Pode ler-se no seu programa eleitoral “Avançar Portugal 2009-2010” que um dos compromissos seria «Apoiar as famílias e reforçar a protecção social», concretizando da seguinte forma: «o que fizemos foi mobilizar para o apoio social todas as disponibilidades orçamentais que em boa hora foram conquistadas com o esforço de consolidação das contas públicas. Sabemos que os portugueses não querem apenas protestar contra a crise – querem sair dela. E para isso podem continuar a contar com a determinação, o projecto e o trabalho sério do Partido Socialista», sendo uma prioridade «desenvolver as políticas sociais, qualificar os serviços públicos e reduzir as desigualdades».

Afirmou o PS no seu programa que «a protecção social está no centro das preocupações e das propostas do Partido Socialista. E segundo princípios claros: equidade e sustentabilidade do sistema previdencial, estruturado em prestações contributivas; orientação do sistema de solidariedade para os grupos mais vulneráveis aos riscos sociais, de modo a que os apoios cheguem aos que deles mais precisam e sirvam para a sua capacitação e integração social; mobilização dos diferentes poderes públicos e da sociedade civil para a acção social, em benefício das comunidades e das famílias».

Propôs ainda:
«a) Introduzir, ao longo da legislatura, um novo apoio público às famílias trabalhadoras com filhos, de modo a reduzir o risco de pobreza entre aqueles que trabalham, declaram ao fisco os seus rendimentos e têm filhos a cargo. (…);
b) Prosseguir com a elevação do salário mínimo nacional, em concertação com os parceiros sociais, e assumir novos objectivos, procurando, também, o seu acordo;
(…)
e) Reforçar, ao longo da legislatura, os abonos de família das famílias mono-parentais e proceder ao aumento extraordinário do abono de família das famílias com dois ou mais filhos, concentrando recursos nestes segmentos, onde se manifestam mais riscos de pobreza infantil;
f) Garantir, no quadro da legislatura, que nenhuma pessoa com deficiência que motive uma incapacidade total (ou muito elevada) para o trabalho fique abaixo do limiar da pobreza. O valor das prestações que são devidas a pessoas com este grau de deficiência será, pois, progressivamente aumentado, de forma a garantir aquele limiar mínimo de rendimento a cerca de 50.000 cidadãos;
g) Continuar a reforçar o apoio aos idosos beneficiários do complemento solidário para idosos, garantindo-lhes sempre um rendimento acima do limiar de pobreza;
h) Reforçar a efectividade da inserção social e profissional das famílias beneficiárias do rendimento social de inserção, de modo a que todas as famílias com mais de três meses na prestação estejam abrangidas por acordos de inserção, incluindo a contratualização de percursos de inserção profissional».

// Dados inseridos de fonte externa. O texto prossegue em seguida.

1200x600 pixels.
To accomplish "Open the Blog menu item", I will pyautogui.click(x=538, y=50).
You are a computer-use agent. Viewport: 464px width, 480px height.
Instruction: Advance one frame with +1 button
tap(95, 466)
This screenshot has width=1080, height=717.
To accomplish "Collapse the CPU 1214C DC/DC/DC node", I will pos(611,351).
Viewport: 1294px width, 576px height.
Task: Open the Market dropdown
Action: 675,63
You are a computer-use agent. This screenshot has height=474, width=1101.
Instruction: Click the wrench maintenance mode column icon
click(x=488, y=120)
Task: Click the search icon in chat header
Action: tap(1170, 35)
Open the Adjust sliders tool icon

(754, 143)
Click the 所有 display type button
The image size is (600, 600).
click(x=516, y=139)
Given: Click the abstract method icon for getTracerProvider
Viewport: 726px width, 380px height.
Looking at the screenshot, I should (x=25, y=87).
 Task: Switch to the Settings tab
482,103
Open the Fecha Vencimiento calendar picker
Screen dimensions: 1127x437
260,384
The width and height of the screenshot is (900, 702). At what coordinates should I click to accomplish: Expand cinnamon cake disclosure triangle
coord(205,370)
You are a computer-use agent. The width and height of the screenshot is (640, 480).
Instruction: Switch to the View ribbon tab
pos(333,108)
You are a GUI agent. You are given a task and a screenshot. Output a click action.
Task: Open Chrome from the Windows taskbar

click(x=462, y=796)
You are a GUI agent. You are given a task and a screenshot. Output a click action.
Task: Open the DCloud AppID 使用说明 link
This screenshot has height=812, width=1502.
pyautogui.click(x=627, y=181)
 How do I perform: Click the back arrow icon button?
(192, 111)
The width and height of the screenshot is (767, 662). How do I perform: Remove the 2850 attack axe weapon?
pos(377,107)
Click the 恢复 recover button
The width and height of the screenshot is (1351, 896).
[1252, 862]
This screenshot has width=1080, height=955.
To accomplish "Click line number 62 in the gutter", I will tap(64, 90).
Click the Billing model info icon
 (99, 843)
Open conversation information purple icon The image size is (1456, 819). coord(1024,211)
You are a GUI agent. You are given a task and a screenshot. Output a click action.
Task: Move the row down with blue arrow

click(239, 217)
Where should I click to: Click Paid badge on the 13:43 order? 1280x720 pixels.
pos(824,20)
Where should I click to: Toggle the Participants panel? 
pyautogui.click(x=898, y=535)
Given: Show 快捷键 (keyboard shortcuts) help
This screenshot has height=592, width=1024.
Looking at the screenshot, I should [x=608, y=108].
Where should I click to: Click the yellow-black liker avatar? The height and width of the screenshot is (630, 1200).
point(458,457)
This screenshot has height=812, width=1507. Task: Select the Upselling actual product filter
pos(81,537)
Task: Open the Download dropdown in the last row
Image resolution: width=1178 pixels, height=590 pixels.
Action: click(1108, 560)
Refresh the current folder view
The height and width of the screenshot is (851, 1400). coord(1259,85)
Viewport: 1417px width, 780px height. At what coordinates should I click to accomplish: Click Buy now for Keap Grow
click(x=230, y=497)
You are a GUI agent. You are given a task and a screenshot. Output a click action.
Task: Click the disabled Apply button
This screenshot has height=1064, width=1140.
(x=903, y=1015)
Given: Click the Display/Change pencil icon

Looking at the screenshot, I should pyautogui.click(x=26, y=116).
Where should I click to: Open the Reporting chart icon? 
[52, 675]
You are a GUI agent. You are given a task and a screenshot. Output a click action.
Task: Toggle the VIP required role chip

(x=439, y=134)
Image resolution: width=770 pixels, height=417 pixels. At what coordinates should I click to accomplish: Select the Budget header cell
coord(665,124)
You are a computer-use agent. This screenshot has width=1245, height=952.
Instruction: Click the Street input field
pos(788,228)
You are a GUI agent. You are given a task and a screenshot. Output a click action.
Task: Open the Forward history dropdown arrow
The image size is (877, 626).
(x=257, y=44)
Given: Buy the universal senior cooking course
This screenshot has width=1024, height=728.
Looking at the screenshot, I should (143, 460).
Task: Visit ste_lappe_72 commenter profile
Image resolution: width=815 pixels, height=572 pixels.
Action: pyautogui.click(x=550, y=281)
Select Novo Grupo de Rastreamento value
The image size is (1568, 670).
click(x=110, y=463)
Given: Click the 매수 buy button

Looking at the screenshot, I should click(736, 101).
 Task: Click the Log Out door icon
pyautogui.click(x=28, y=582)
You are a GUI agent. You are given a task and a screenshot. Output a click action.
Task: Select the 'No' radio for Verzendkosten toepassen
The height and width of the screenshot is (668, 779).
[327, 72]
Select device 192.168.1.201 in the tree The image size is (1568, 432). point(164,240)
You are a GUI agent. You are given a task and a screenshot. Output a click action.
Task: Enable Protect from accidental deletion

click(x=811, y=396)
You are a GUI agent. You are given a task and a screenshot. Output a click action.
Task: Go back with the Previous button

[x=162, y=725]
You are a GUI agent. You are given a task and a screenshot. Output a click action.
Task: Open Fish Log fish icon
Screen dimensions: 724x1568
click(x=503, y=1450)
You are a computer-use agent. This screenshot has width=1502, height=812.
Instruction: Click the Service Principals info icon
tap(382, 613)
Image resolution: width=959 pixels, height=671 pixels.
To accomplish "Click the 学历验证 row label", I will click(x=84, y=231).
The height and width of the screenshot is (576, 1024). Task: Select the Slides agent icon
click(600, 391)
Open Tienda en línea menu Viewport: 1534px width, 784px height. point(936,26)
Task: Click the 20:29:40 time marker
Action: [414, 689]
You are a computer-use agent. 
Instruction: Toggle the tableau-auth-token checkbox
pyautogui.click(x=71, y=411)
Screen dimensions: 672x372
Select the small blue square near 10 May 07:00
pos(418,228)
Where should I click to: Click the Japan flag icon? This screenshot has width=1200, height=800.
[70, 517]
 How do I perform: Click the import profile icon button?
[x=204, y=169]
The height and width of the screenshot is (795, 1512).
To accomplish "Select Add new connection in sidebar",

Contudo, o PS, em total desconsideração pela situação de graves deficiências sociais e económicas que a população portuguesa hoje enfrenta violando deliberada e claramente os seus compromissos eleitorais, de uma penada só, altera as regras de atribuição de prestações sociais fundamentais para a garantia de um verdadeiro Estado de Direito Democrático através da publicação do Decreto-Lei n.º 70/2010, de 16 de Junho, que entrou em vigor a 1 de Agosto de 2010. Logo no artigo 1º do Decreto-Lei citado, o Governo PS condiciona ainda mais o acesso a: prestações por encargos familiares; rendimento social de inserção; subsídio social de desemprego; subsídios sociais de maternidade e paternidade; apoios no âmbito da acção social escolar do ensino básico, secundário e superior; comparticipação de medicamentos e pagamento de taxas moderadoras; pagamento de prestação de alimentos mo âmbito do Fundo de Garantia de Alimentos a Menores; comparticipações da segurança social aos utentes das unidades de reabilitação e manutenção; apoios sociais à habitação e todos os apoios sociais e subsídios atribuídos pela administração central do Estado. Nada fica de fora. Quem menos pode e menos tem, pela mão do PS, menos terá.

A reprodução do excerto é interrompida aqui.